In order to use the model for QANom parsing easily, we suggest downloading the [`pipeline.py`](https://huggingface.co/kleinay/qanom-seq2seq-model-baseline/blob/main/pipeline.py) file from this repository, and then use the `QASRL_Pipeline` class:
```python
from pipeline import QASRL_Pipeline
pipe = QASRL_Pipeline("kleinay/qanom-seq2seq-model-baseline")
pipe("The student was interested in Luke 's <predicate> research about see animals .", verb_form="research", predicate_type="nominal")
```
Which will output:
```json
[{'generated_text': 'who _ _ researched something _ _ ?<extra_id_7> Luke',
'QAs': [{'question': 'who researched something ?', 'answers': ['Luke']}]}]
```
You can learn more about using `transformers.pipelines` in the [official docs](https://huggingface.co/docs/transformers/main_classes/pipelines).

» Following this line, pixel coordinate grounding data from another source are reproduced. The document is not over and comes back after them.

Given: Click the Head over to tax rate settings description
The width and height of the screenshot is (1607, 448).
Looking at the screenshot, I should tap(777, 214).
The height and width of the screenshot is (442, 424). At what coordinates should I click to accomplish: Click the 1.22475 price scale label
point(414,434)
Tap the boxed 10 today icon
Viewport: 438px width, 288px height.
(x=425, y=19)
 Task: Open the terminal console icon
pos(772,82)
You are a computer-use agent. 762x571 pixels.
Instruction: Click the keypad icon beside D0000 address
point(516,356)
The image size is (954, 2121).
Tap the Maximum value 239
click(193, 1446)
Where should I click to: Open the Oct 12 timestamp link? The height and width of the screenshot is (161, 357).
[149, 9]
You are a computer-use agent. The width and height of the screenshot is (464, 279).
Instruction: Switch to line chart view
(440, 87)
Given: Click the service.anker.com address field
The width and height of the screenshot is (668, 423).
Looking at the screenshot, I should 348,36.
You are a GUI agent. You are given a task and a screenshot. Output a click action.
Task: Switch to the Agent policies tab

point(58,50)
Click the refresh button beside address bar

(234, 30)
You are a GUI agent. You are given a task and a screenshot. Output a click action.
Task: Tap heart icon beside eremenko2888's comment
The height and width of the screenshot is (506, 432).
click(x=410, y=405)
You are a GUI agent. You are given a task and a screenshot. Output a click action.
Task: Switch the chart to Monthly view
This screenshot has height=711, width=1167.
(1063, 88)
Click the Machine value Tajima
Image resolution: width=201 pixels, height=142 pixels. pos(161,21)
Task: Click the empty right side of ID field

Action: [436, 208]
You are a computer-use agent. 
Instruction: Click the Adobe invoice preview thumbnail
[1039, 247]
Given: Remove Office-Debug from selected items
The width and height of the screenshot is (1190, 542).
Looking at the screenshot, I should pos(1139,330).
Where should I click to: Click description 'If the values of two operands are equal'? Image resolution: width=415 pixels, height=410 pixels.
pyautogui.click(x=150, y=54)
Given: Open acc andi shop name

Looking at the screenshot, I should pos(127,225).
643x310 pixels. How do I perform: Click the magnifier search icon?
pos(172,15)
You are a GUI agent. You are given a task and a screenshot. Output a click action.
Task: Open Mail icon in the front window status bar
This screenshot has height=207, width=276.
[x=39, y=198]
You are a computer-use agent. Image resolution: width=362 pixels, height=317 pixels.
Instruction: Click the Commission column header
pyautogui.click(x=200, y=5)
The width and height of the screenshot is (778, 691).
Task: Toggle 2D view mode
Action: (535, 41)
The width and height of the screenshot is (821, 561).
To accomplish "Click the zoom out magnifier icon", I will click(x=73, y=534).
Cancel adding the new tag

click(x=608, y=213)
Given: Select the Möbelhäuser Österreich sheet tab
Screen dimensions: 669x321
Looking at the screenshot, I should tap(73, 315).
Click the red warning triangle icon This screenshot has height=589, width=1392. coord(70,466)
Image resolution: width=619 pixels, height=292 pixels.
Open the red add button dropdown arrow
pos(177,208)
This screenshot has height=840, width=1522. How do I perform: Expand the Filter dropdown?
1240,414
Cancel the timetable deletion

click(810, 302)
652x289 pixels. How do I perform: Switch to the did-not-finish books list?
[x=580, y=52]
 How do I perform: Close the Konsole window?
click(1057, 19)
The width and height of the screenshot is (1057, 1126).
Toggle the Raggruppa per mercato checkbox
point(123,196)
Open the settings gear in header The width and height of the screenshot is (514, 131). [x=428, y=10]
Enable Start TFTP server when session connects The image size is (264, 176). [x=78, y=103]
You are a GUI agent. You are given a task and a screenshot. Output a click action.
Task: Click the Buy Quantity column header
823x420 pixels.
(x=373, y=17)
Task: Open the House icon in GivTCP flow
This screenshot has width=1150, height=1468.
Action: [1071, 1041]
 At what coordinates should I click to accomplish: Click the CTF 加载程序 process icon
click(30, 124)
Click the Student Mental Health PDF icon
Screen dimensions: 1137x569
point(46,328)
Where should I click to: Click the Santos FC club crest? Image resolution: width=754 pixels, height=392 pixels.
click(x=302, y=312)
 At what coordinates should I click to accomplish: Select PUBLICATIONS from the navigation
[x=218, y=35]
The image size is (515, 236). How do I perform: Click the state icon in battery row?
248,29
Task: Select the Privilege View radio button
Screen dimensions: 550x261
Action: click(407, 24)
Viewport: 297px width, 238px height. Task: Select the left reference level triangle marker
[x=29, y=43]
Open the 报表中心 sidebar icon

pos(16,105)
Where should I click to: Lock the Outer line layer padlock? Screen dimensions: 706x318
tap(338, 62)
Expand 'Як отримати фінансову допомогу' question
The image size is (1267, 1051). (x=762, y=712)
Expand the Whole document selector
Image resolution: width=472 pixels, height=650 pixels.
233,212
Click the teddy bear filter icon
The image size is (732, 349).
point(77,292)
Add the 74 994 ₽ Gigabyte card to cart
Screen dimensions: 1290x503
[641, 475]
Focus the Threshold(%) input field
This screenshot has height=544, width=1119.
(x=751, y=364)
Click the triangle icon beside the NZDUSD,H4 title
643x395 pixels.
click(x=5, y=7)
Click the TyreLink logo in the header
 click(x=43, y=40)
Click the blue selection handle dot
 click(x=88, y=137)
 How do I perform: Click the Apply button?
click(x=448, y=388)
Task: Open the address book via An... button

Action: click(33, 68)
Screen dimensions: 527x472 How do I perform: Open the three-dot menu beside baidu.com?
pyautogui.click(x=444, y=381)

Notice that you need to specify which word in the sentence is the predicate, about which the question will interrogate. By default, you should precede the predicate with the `<predicate>` symbol, but you can also specify your own predicate marker:
```python
pipe("The student was interested in Luke 's <PRED> research about see animals .", verb_form="research", predicate_type="nominal", predicate_marker="<PRED>")
```
In addition, you can specify additional kwargs for controling the model's decoding algorithm:
```python
pipe("The student was interested in Luke 's <predicate> research about see animals .", verb_form="research", predicate_type="nominal", num_beams=3)
```